I'm having this same issue.

frozenfoxx avatar Dec 28 '16 17:12 frozenfoxx

We are also seeing this issue - nothing of note in the logs except the Disconnect message.

rsanheim avatar May 18 '18 14:05 rsanheim

I am seeing something similar as well:

[2018-05-18 18:12:07 UTC] DEBUG: Connecting to the Slack Real Time Messaging API.
[2018-05-18 18:12:08 UTC] DEBUG: Connected to the Slack Real Time Messaging API.
[2018-05-18 18:12:08 UTC] ERROR: Error with code 1 received from Slack: Socket URL has expired
[2018-05-18 18:12:08 UTC] INFO: Disconnected from Slack.
[2018-05-18 18:12:08 UTC] DEBUG: Closing connection to the Slack Real Time Messaging API.

then a crash

this message appears approx 1min after startup

Twister915 avatar May 18 '18 18:05 Twister915

@rsanheim I was able to fix it, but I broke contracts (the user will not be auto-created, nor will the rooms be auto-created).

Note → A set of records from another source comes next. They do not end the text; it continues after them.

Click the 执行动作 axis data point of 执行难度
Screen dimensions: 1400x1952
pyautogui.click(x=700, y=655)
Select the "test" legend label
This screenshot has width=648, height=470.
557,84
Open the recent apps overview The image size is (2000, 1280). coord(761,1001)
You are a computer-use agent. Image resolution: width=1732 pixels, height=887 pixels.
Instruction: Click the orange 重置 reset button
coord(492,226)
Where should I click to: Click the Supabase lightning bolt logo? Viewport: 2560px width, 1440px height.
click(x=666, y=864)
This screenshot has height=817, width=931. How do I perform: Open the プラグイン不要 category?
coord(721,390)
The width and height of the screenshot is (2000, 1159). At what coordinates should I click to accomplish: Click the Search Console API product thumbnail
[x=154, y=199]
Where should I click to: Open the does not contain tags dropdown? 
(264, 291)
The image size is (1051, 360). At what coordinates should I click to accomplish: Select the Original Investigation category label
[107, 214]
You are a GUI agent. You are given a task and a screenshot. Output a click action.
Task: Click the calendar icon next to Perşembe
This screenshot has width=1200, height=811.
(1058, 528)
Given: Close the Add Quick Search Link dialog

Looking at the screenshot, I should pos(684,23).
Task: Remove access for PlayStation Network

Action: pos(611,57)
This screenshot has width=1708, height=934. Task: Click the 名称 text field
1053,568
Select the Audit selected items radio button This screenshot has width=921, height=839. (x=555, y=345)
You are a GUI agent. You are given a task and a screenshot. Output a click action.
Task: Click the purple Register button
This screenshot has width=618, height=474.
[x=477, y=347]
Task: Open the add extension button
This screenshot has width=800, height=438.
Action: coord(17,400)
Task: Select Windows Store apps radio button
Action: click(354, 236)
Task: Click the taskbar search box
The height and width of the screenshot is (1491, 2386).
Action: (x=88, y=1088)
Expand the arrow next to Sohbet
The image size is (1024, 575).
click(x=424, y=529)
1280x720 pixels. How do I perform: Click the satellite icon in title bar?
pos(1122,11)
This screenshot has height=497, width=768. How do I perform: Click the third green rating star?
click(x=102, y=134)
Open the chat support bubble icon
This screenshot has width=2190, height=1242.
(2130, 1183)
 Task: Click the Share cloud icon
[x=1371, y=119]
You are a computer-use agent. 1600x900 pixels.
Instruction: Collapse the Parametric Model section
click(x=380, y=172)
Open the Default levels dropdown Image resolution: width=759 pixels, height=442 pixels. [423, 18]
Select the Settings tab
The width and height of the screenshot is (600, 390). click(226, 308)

You can check my repo here: https://github.com/Twister915/lita-slack

I will do a pull request once I can implement it in such a way that it still creates the users & rooms if they don't exist.

For the time being, I was using it like this in my gemfile: gem "lita-slack", :git => 'https://github.com/Twister915/lita-slack.git', :ref => '8ab40a0'

Hope you find that useful

Twister915 avatar May 18 '18 19:05 Twister915

@Twister915 Have you had any luck getting this to work in a way that lets you still create the users & rooms? I reviewed your branch after your last comment. I don't have everything set up currently to where I could debug the application, but I'm happy to help where I can. This bug has been a major issue for our Slack bot and causes it to be down most of the time.

codewithtyler avatar May 30 '18 15:05 codewithtyler

We're suddenly getting this quite frequently as well. This thread implies that it's because our Slack size has grown significantly, and using rtm.connect instead of rtm.start might help. I don't see an option for that in litabot, unfortunately. Thanks for sharing your fix, @Twister915, that does help. It changed our lita karma levels somehow, though!

marilyn avatar Jul 10 '20 18:07 marilyn